Я уехал в Лугу – один с холстами, в места, овеянные радостью детства и любовью родителей. В Луге я истязал себя работой от зари до зари. Меняя холст с мотивами пейзажа, я думал, как сладко быть одиноким, душить страсти человеческие в зародыше, бороться с самим собой, где «поле битвы» – небольшой холст, а перед глазами – мир и его отражение великими художниками. Воля к сопротивлению, преодолению профессиональной убогости ученика была главной страстью и стеной, отгораживающей меня от мира.
Идя один раз на этюд по большому полю, я увидел огромную черную, словно баскервильскую, собаку, распластавшуюся в погоне за мной. Что делать? Не знаю… Она все ближе и ближе. Слышу ее злобное рычание. И вдруг я отбросил этюдник и, встав на четвереньки, кинулся с лаем на этого огромного пса. Собака остановилась, остолбенела и с визгом помчалась прочь, приминая траву и цветы. На сей раз я победил. Я действовал по велению внутреннего голоса. Древние говорили: лучший способ защиты – нападение. Единственный способ утверждения художника – нападение на самого себя и бескомпромиссная изнурительная работа, которая несет радость утверждения и счастье жизни на земле. Работающему Господь ниспошлет вдохновенье, приблизит к тайне бытия.
Осенью в мою комнату на улицу Воскова забрел Траугот. Я успел, обдав кипятком, снять краску с трех пейзажей, которым отдал все лето под Лугой. «Тебе не жалко своего труда?», – спросил он. «Мне не жалко труда, но я не вижу результата труда». Загадочно улыбнувшись, Траугот сказал: «Но многие в Союзе художников были бы счастливы написать так. Ты преступник, коль скоро уничтожаешь это. Я знаю, – продолжал он, – что от тебя далеко искусство XX века. Ты уверен, что всю жизнь будешь любить Иванова и Сурикова? Когда я слышу эти имена, то вспоминаю людей, любящих их: они все такие примитивные, как работники ЖЭКа. А ты не такой», – сделал мне комплимент Траугот. «Уверен, что всю жизнь буду любить этих гениев», – решительно ответил я.
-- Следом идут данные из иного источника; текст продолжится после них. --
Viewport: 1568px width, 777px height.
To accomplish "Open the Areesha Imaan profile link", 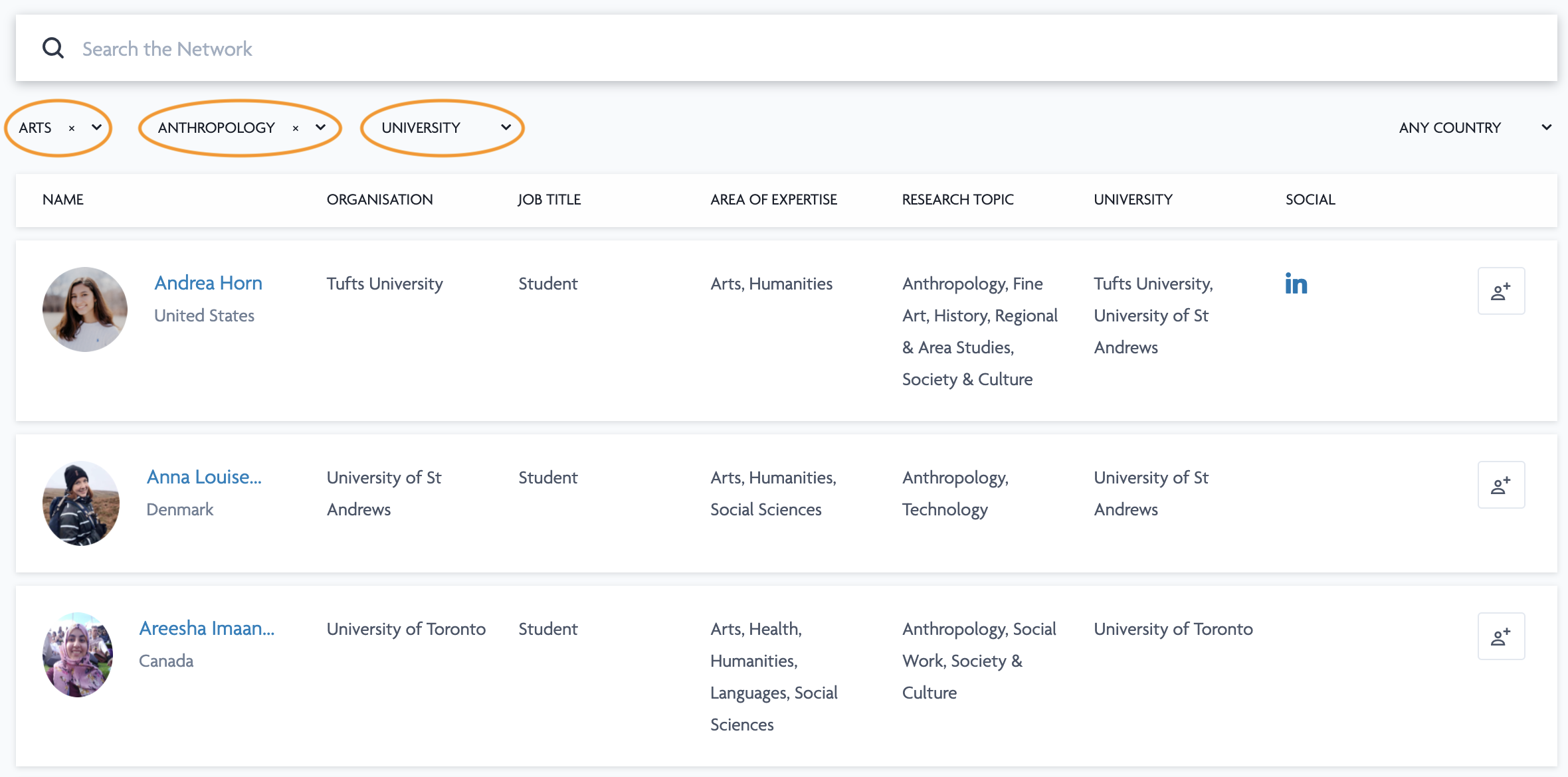I will [207, 628].
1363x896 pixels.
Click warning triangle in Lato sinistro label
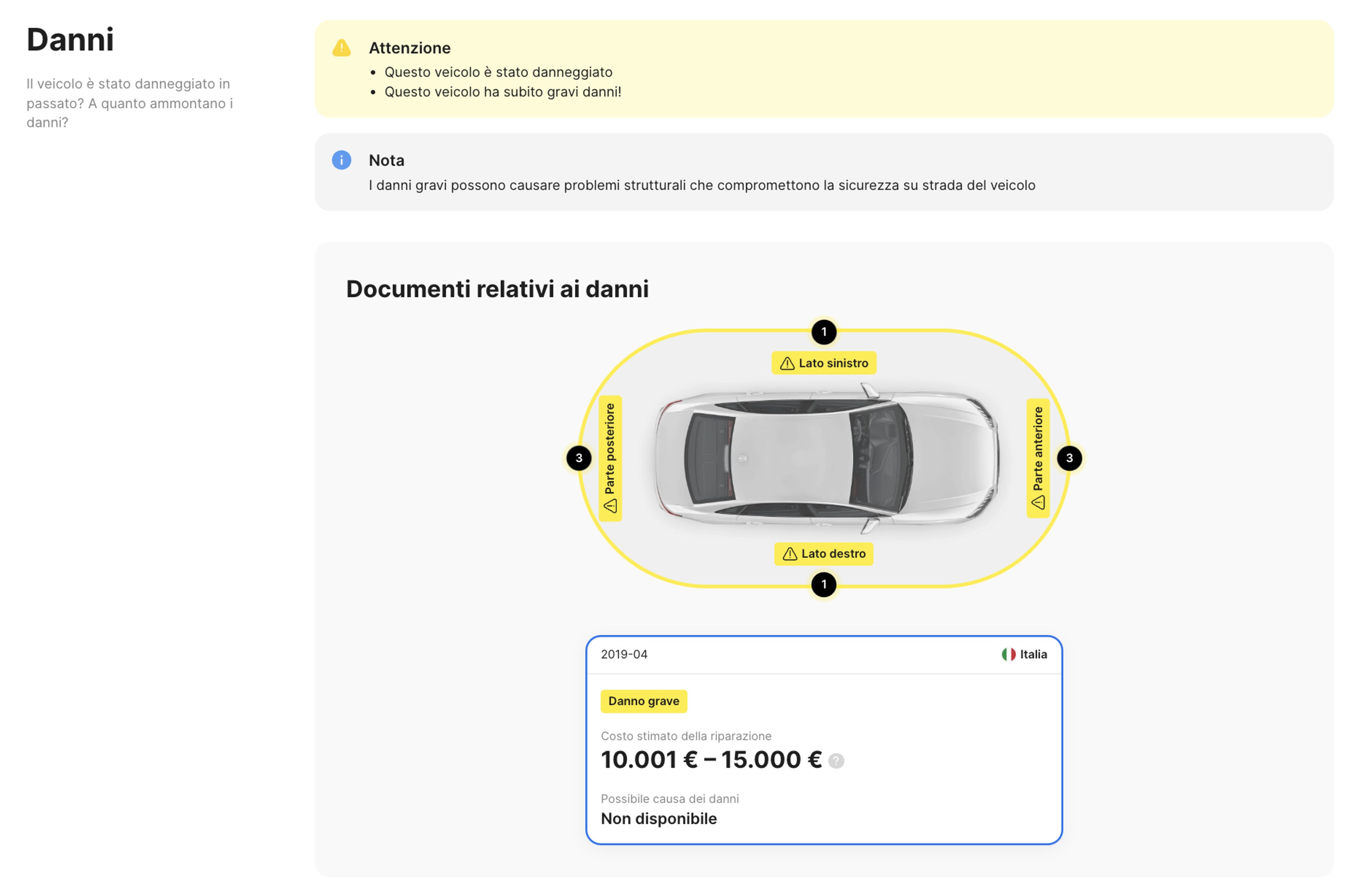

Он, выжидая чего-то, рассматривал меня с ленивым интересом и если бы был в берете, то напоминал бы персонаж рисунка Гольбейна с тяжелой челюстью и недружескими глазами. «Ты не похож на всех, а любишь то же, что и все. Странно. Но я уверен, что у тебя пройдет». – «Нет, никогда!» – убежденно ответил я «левому». Доскабливая вечерний пейзаж, который струпьями сходил со сметанно-белого грунта, я, не глядя на него, поинтересовался: «Как живет Миша?» Он с ухмылкой прищурился: «Миша живет у нас, мы ему комнату дали, живем дружно. Очень лысеть стал, – заметил вдруг серьезно. – Но дела начал делать большие». – «Какие же?» – поинтересовался я, представляя мысленно нечто вроде образа врубелевского пророка или «Граждан Кале» Родена. «Он сейчас делает формы для детских игрушек. Зайчиков резиновых не видел? Продаются. Так это Мишина продукция, он перестал учиться и начал работать». – «Как – зайчиков?! – выронил я мастихин. – А где же творчество? Ведь он такой духовный человек. При чем здесь зайчики и бегемотики?» «Но деньги-то нужны, чтобы жить», – спокойно, не дискутируя, ответил Траугот.
«А ты слышал про такую болезнь – шизофрения? – уходя, спросил он. – Напрасно. Художник должен знать все. Это тень и свет – раздвоение, мания и распад… Ты человек цельный, – взглянул он на меня, пройдя несколько ступеней вниз. – И я тебя за это уважаю».
Как известно, люди творческие – люди ранимые, с тонкой и часто неуравновешенной психикой. На них сказываются как переутомление, так и эмоциональные потрясения. Некоторые из моих знакомых и друзей иногда «подлечивались» в течение нескольких недель в клиниках. Один из них был на Васильевском острове, где в свое время, как рассказывали, лечился П. А. Федотов. Не знаю, достоверно ли это; но мне довелось несколько раз, навещая моих друзей, побывать в старой клинике, находившейся неподалеку от Академии художеств.
Однажды я увидел, как один из пациентов открыл форточку (а они были затянуты решетками) и опустил в пространство между рамами больничные туфли. После чего приблизил лицо к стеклу и стал корчить гримасы, вглядываясь в темную резиновую подошву.